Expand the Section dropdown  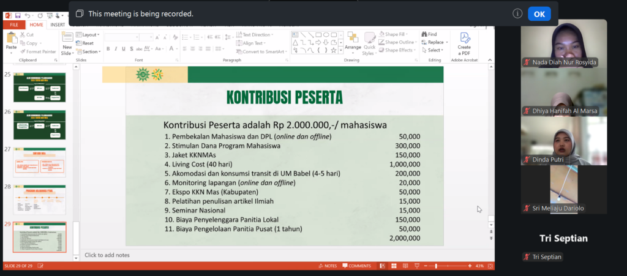[x=91, y=51]
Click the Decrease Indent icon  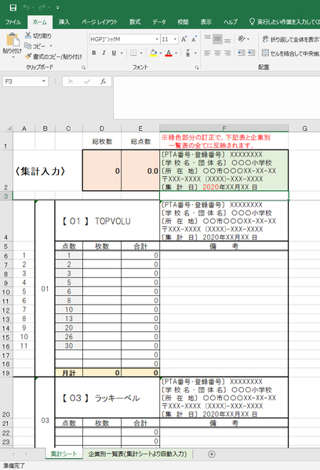242,53
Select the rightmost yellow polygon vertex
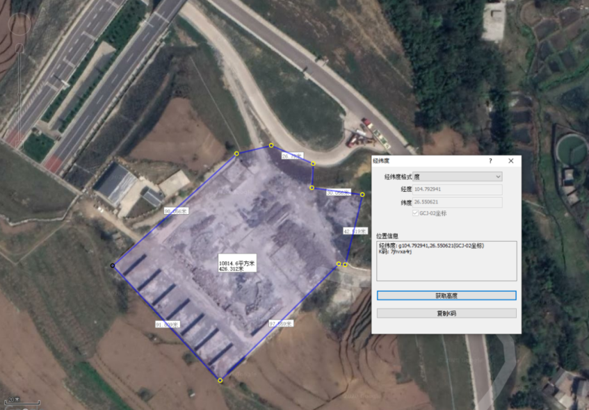 (x=362, y=195)
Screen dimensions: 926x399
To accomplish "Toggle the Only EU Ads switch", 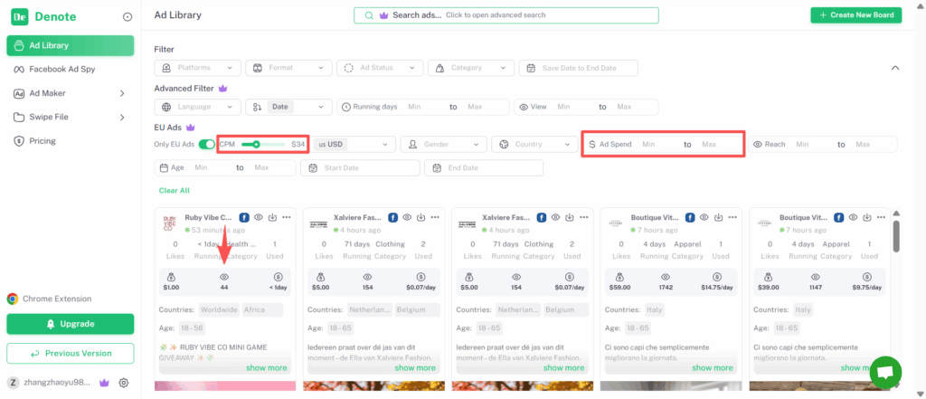I will (207, 144).
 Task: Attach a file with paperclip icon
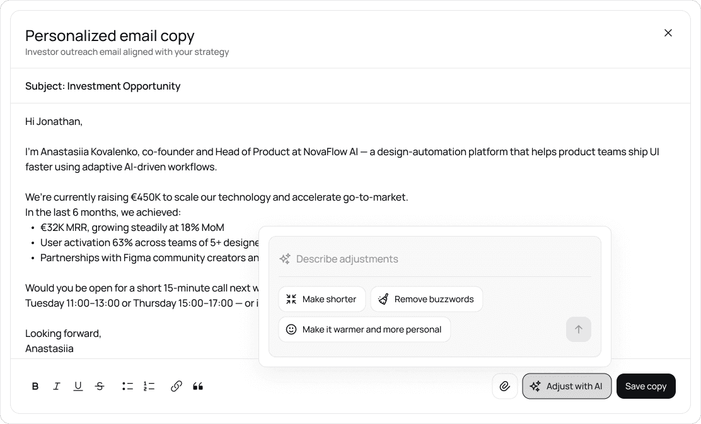505,386
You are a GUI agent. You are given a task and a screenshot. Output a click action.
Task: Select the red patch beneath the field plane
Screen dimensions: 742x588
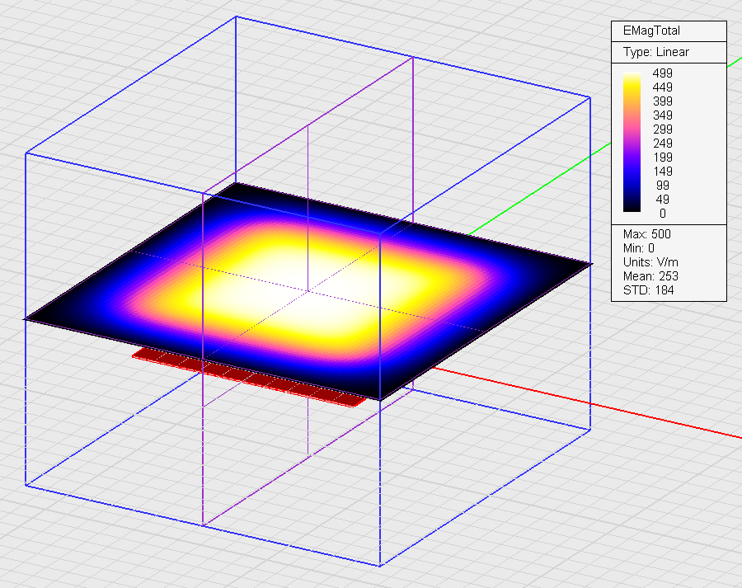click(247, 376)
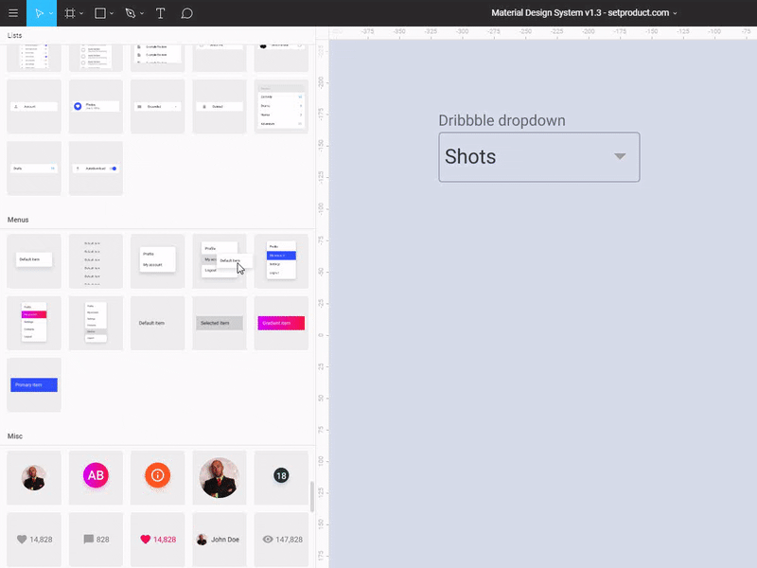Select the Pen tool
757x568 pixels.
[130, 13]
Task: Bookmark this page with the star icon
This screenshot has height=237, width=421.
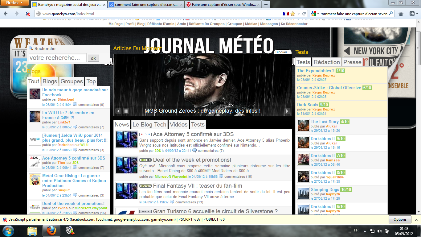Action: pos(292,14)
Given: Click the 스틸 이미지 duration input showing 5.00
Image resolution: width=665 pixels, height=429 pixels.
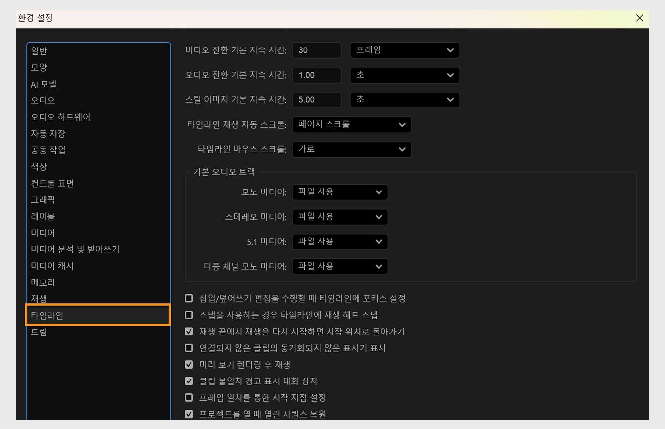Looking at the screenshot, I should pyautogui.click(x=317, y=99).
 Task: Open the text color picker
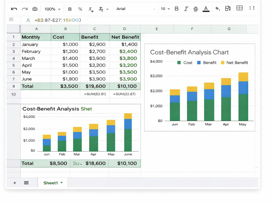(206, 9)

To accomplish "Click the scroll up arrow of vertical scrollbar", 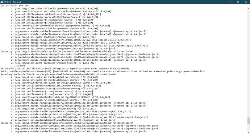I will [x=249, y=8].
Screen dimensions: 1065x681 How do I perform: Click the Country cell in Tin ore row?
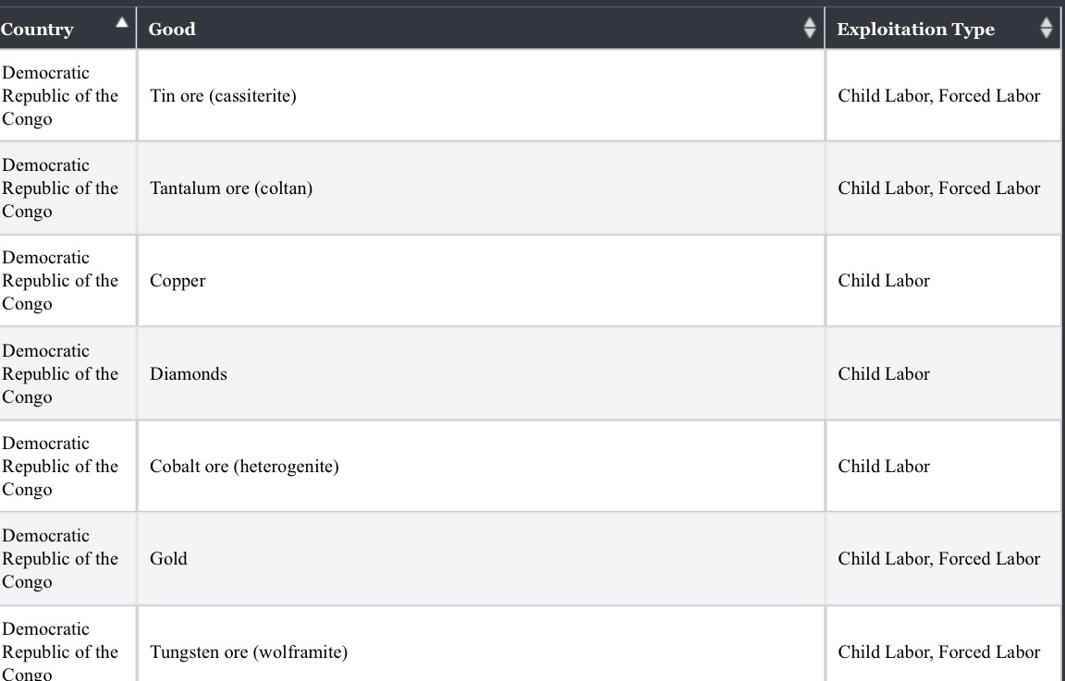60,95
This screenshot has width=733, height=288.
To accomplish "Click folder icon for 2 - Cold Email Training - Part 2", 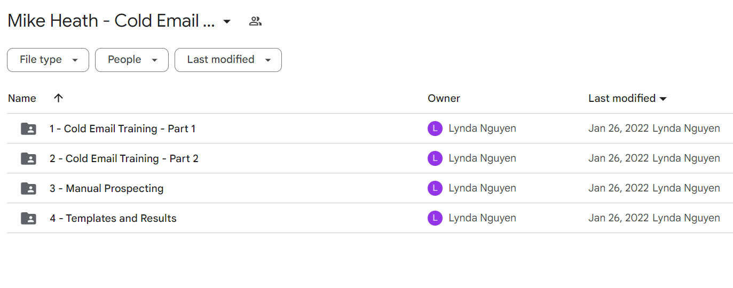I will (28, 158).
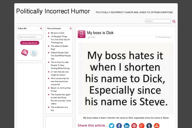This screenshot has width=192, height=128.
Task: Share the article on StumbleUpon
Action: coord(157,125)
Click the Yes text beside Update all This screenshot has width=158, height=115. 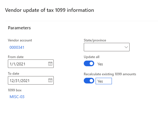pos(100,64)
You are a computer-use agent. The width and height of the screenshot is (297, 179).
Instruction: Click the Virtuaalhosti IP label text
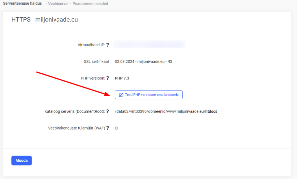(91, 45)
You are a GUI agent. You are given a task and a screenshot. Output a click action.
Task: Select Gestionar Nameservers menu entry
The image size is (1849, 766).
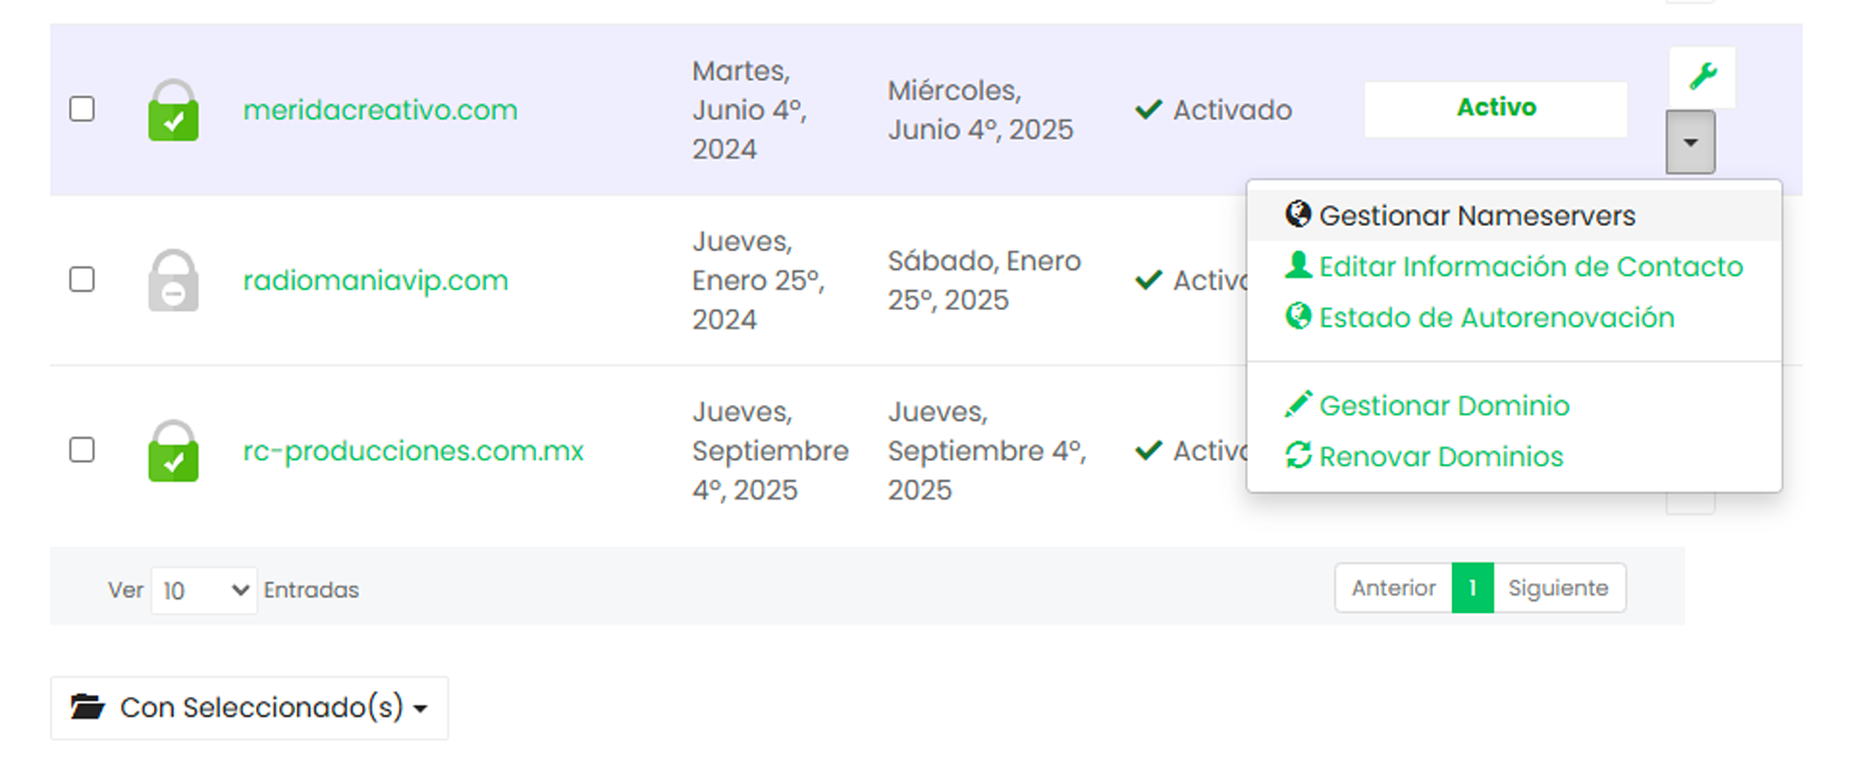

■ ■ ■ ■ ■ ■ ■

# [INSTRUCTIONS TO FOLLOW]
Set down word for word the lines beginning with the one containing "Task: Select Gestionar Nameservers menu entry" and ending with the last line of the listing, inclusive. Omit every picture.

# [ANSWER FOR THIS EXERCISE]
Task: Select Gestionar Nameservers menu entry
The image size is (1849, 766).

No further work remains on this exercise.